Ivan (my husband) and I just finished watching Rise of the Guardians, the highly recommended animated film introduced to us by Pastor Seth Dahl that same weekend he came to speak to us about the effects of good covering on soil…and I am very, very, glad to report that I agree 100% with Pastor Seth on the significance of this film and how it speaks into the condition of our society and our experience of the world today, and what is needed for hope, healing, courage and love to rise up where there has simply been too much darkness, hurt, fear, and loneliness.
We were actually gifted the movie a few weeks ago from a good friend, only to lend it out twice the first week, and then finding it difficult to make time to sit down and watch it ourselves.
And then even tonight, we ALMOST could not watch it because we couldn’t remember where we last put it down after numerous occasions of picking it up to possibly watch, only to have something else come up or finding one or both of ourselves just too tired at the end of the day.

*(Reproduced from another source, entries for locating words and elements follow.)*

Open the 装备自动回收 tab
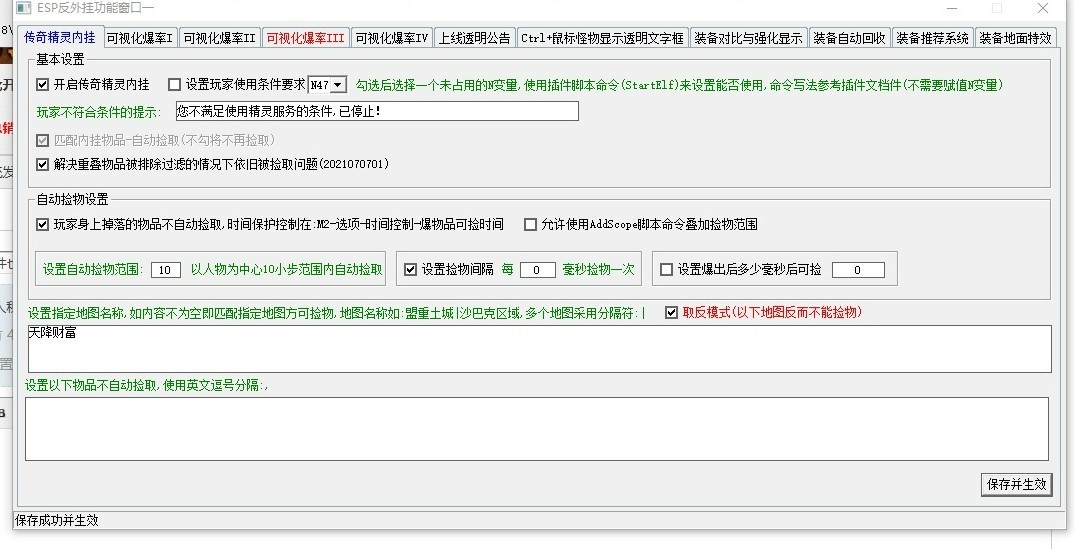 pyautogui.click(x=849, y=39)
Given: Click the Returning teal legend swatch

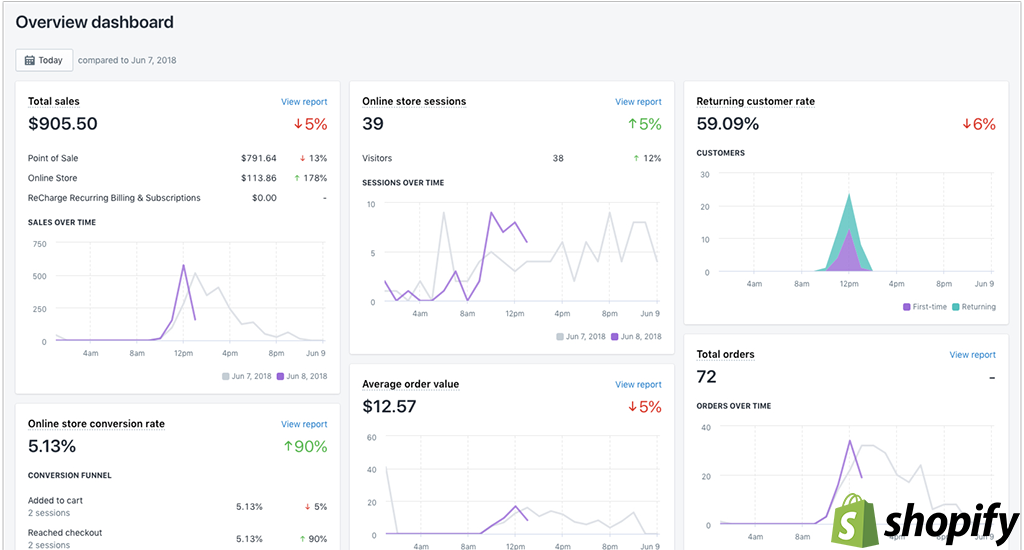Looking at the screenshot, I should pos(955,307).
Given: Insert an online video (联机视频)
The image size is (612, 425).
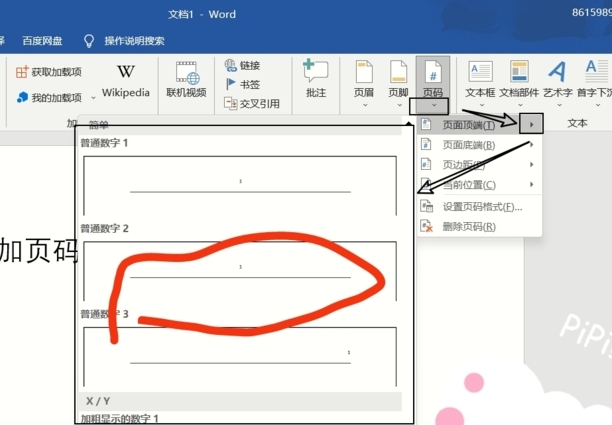Looking at the screenshot, I should pos(186,80).
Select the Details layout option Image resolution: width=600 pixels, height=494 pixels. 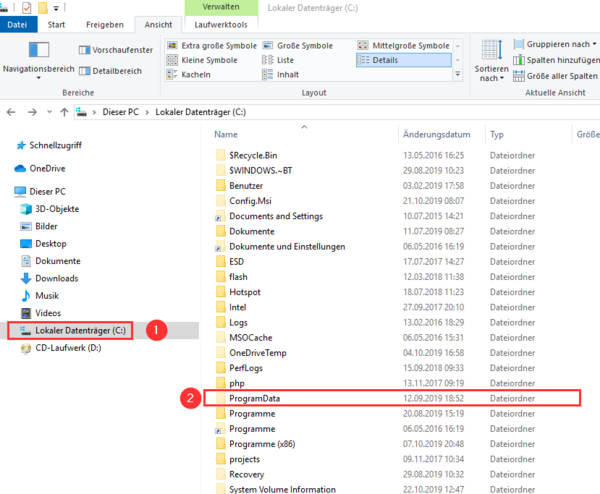(403, 60)
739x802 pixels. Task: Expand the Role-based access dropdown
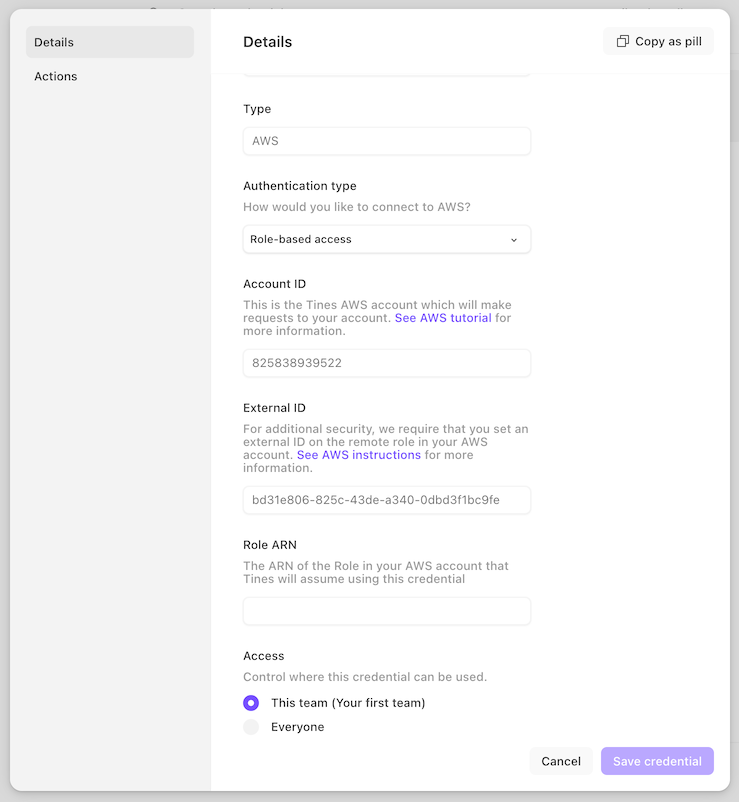click(387, 239)
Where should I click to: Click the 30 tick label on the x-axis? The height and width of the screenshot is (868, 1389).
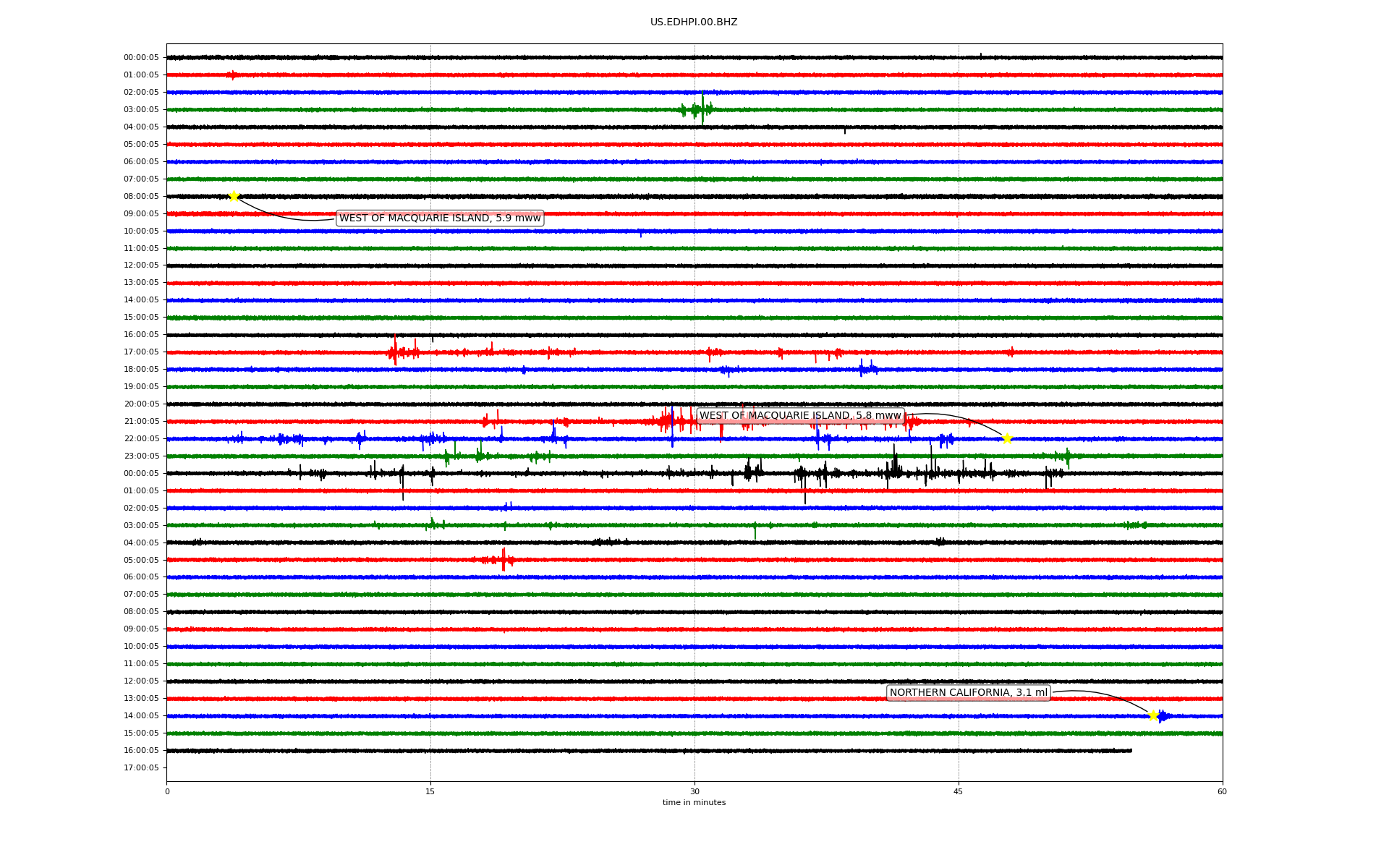[694, 791]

Funny now that I think about it, because as we were searching and searching, I started feeling all those negative thoughts and insecurities that like to try and rise up and convince me of the “hopelessness” of my own life and self (even as I know that I know that I know now without a doubt that I am not hopeless nor has any circumstance in my life ever turned out hopeless!). Those negative thoughts and insecurities are just so familiar, that when they start creeping up, they can get in and start to take over pretty fast…
For example, “of course, when we finally have time to watch the movie, that’s when it disappears,” and “what did I expect as I haven’t been doing the best job at housekeeping these past couple of weeks, how can anyone keep track of anything in all the piles of clutter starting to add up in all the different rooms of our house,” and “how am I going to face my friend and have to explain to her that we lost it?”… Silly things, I know, but these were the thoughts bombarding my life for a whole five to ten minutes or so.
And then the thought occurred, why not just ask the girls. Because even though I can remember looking at the case with them a couple days ago because they were asking me about who all the different characters on the cover picture were, I just couldn’t remember where we were or what exactly we were doing, because so much has happened in my own world since then… And sure enough, my daughters both literally thought about it for a few seconds, and then a light bulb went on in my recently turned 4-year-old Olivia’s brain, and she’s like, “I know! Let me go check…” in an excited voice. So she jumps up and runs to my bedroom like she’s off to go Easter egg hunting, and goes straight to my husband’s side table drawer looking for it. It isn’t there so she says, “hm, that’s strange, I know it was here,” and because I know that she knows what she remembers, I am no longer worried and can confidently tell her thanks because now I will know how to find it (so the girls scramble back off to bed, not bothered one bit that their ‘remembering’ didn’t produce immediate results). So I just decide to start searching from around the side table and then under the bed, and I find it under the bed around the corner, within 5 seconds — mission accomplished, just like that! =)
I feel like this experience, and the film, are reminding me and somehow articulating how God is teaching me about the amazing power in my children—and in all children—when in their “childlikeness” they are happy and having fun (like the effects of Jack Frost’s ‘powers’ in the film), to bring instant life and peace and joy to me whenever I remember to make and allow for time to relate to and actively pursue relationship with them.
There is something here about what childlikeness—which is what we need to be able to enter the kingdom of heaven “like little children” (Matthew 18:3)—looks like, and how it is the secret to combatting, defeating and transforming the darkness, depression, fear and loneliness in our lives and in the world today…which I will continue to think about and hopefully write more on shortly.